Recordámos tempos idos e, na luz que lhe incendeia os olhos, consegui neles vislumbrar a saudade de um tempo sem retorno.
Na balsa de palhinha que lhe adorna o uniforme, parece-me que carrega muito da sua história e dos seus sonhos, coisa que me comove, sempre que olho pessoas adentro sem licença lhes pedir.

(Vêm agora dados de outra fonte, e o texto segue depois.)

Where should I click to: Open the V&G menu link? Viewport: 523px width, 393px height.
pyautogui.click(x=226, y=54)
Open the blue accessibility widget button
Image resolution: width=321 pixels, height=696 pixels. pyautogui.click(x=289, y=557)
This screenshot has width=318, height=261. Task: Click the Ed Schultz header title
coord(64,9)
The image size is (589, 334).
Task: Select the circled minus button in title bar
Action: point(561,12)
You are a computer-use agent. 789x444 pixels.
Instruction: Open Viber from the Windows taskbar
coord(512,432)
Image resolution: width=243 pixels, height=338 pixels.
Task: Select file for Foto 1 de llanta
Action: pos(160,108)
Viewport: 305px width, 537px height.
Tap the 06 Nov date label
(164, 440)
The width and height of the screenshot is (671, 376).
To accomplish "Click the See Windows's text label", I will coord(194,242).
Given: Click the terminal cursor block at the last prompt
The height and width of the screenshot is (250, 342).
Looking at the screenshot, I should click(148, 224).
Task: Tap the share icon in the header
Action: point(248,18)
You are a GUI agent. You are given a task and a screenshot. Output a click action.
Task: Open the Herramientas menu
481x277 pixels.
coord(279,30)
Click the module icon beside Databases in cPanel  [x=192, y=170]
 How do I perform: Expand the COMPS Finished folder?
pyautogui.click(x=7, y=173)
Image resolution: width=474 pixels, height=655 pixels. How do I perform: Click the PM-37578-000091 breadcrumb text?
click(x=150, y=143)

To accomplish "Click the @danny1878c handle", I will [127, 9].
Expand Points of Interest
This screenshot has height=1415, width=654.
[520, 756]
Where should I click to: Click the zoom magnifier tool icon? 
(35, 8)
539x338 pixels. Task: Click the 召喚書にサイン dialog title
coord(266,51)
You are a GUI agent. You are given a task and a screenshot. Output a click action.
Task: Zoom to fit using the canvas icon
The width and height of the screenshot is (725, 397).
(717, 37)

Quando nos despedimos, Ti Zé ajeitou o lenço, compôs o chapéu, jogou a balsa para trás das costas e calçada abaixo saiu cantando os primeiros versos duma velha melodia.
No Alentejo eu trabalho
Cultivando a dura terra
Vou fumando o meu cigarro
Vou cumprindo o meu horário
Lançando a semente à terra
4 Comments:
Comecei-te a seguir por causa das tuas aventuras ciclisticas que eu tambem sou apaixonado mas que abandonei por causa de uma maleta e secalhar tambem por perguiça. Mas o que me trás aqui hoje tem haver com o facto de eu andar esmorcido com a tua ausençia eu que te presigo com toda a reguralidade já pensava: quer lá ver que o homem nos abandonou . Ainda bem que não te esqueceste de nós e vens partilhar conosco mais uma história de vida vivida no Monte dos Geraldos e com um personagem de quem sou amigo. Ah grande Nape como tu arrumas bem esta escrita com que preseteias Grande Abraço
Nascimento
caro nascimento,
às vezes a vontade de escrever não é a maior, depois, este blogue vive de temas originais e não de "cola e cuspo" como em tantos outros, e quando não tenho nada a dizer, pois, nada digo, mas prometo que aqui virei com a regularidade possivel, até porque, a primavera está a à porta, altura em que a inspiração mais me visita.
De qualquer modo muito obrigado por me leres, e assim sendo, fico com a certeza de que pelo menos tu, és meu seguidor habitual.
Obrigado por isso.
Abraço
Eu também sou tua seguidora habitual e só não andava estranho porque sei das tuas preocupações familiares, mas a mãe melhorou e ei-lo aí com uma história daquelas que eu gosto e ainda por cima com uma cantoria que não consigo ouvir sem me comover...obrigada!!!
Beijinhos da prima
Cat
Napoleão, meu caro Amigo
Tu, fazes lembrar o relógio da torre das nossas terras.Quando ele não toca todos ficam preocupados.Cá em casa já se tinha notado e comentado a tua ausência.
Felizmente estás de volta e inspirado como sempre.Quando estiveres por aqui e queiras moer o corpo diz qualquer coisa, para mim será um prazer.